* _Information given_
"""
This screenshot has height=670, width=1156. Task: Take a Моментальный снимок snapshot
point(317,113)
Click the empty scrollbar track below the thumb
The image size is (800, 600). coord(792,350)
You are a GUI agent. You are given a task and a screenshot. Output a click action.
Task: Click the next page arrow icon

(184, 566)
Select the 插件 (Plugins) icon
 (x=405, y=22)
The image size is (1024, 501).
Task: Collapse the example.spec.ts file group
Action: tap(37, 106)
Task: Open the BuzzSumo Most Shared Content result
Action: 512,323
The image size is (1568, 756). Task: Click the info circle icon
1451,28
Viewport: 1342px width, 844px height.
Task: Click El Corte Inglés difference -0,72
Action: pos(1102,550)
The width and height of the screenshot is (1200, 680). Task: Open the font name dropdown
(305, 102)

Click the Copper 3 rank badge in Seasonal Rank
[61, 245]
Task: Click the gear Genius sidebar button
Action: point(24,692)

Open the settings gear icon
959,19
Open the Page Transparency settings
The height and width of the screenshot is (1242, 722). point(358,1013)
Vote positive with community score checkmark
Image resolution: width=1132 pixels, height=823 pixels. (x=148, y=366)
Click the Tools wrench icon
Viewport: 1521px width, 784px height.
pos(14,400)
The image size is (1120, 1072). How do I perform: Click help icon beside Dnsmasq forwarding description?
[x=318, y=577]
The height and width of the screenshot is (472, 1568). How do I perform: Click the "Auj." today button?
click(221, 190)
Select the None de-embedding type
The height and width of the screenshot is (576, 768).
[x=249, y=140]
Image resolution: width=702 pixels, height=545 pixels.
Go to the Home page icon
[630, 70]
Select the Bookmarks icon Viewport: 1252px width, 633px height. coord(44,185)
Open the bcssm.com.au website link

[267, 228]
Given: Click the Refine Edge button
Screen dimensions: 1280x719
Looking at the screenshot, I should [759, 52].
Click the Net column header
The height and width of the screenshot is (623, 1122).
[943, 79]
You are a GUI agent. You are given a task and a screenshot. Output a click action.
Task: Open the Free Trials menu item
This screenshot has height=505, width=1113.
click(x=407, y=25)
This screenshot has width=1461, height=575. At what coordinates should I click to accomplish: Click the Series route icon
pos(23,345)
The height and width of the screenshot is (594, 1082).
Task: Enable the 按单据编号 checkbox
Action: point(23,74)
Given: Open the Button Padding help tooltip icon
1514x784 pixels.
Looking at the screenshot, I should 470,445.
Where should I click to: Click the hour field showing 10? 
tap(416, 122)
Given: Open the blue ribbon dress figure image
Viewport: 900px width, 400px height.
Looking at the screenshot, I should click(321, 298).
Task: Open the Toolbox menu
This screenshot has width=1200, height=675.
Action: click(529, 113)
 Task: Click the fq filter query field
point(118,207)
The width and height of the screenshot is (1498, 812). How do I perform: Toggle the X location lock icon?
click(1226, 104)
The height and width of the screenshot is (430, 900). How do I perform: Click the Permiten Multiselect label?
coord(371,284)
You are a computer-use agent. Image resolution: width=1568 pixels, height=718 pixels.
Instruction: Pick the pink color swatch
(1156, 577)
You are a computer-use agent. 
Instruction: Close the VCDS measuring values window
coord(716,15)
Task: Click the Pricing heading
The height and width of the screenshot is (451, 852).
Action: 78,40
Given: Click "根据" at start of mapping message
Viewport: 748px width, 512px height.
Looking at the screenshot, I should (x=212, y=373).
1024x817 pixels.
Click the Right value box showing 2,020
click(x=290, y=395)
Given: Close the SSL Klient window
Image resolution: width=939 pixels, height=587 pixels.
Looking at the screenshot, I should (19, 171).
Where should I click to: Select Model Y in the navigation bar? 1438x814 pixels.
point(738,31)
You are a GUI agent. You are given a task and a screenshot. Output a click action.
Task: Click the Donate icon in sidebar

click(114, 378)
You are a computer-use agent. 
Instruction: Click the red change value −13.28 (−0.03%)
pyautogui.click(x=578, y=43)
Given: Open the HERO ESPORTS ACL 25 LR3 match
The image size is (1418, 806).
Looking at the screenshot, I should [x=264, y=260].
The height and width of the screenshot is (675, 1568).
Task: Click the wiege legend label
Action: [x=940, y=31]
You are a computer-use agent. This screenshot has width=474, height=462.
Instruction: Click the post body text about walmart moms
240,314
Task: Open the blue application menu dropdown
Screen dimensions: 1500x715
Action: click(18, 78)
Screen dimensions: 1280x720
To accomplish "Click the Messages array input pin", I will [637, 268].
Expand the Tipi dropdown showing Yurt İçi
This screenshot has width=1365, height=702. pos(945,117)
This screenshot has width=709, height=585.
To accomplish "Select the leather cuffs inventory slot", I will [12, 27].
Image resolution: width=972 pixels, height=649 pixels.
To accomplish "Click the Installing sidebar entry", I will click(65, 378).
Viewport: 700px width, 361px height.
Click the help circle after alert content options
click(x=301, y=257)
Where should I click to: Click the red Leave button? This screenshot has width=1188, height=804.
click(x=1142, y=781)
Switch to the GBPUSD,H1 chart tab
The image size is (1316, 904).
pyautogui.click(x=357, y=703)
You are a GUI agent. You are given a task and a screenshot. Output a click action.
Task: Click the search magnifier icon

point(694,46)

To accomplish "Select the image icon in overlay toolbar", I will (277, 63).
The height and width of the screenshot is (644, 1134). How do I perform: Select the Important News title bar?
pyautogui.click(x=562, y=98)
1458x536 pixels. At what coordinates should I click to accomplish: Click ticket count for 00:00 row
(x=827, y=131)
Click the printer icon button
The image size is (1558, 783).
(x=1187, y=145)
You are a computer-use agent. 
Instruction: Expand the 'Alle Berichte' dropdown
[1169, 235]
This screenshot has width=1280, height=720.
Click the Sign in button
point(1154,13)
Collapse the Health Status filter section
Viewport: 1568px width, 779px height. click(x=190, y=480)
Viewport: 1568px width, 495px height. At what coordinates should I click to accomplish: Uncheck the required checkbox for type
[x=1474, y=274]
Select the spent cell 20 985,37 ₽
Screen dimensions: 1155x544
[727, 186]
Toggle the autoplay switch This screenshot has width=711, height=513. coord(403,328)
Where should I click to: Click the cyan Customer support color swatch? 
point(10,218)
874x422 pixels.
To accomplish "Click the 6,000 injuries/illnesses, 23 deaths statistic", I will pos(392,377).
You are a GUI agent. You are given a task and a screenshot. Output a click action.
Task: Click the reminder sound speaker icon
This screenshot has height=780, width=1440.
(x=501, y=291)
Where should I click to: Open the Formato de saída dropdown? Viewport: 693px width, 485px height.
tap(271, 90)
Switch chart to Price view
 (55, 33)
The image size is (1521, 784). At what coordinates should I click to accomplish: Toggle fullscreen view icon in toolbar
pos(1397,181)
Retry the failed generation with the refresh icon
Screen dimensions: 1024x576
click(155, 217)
"""
* _Exercise requirements_
Report how many lines of the entries above contain the word "menu", giving the number by itself.

* _The completed task_
3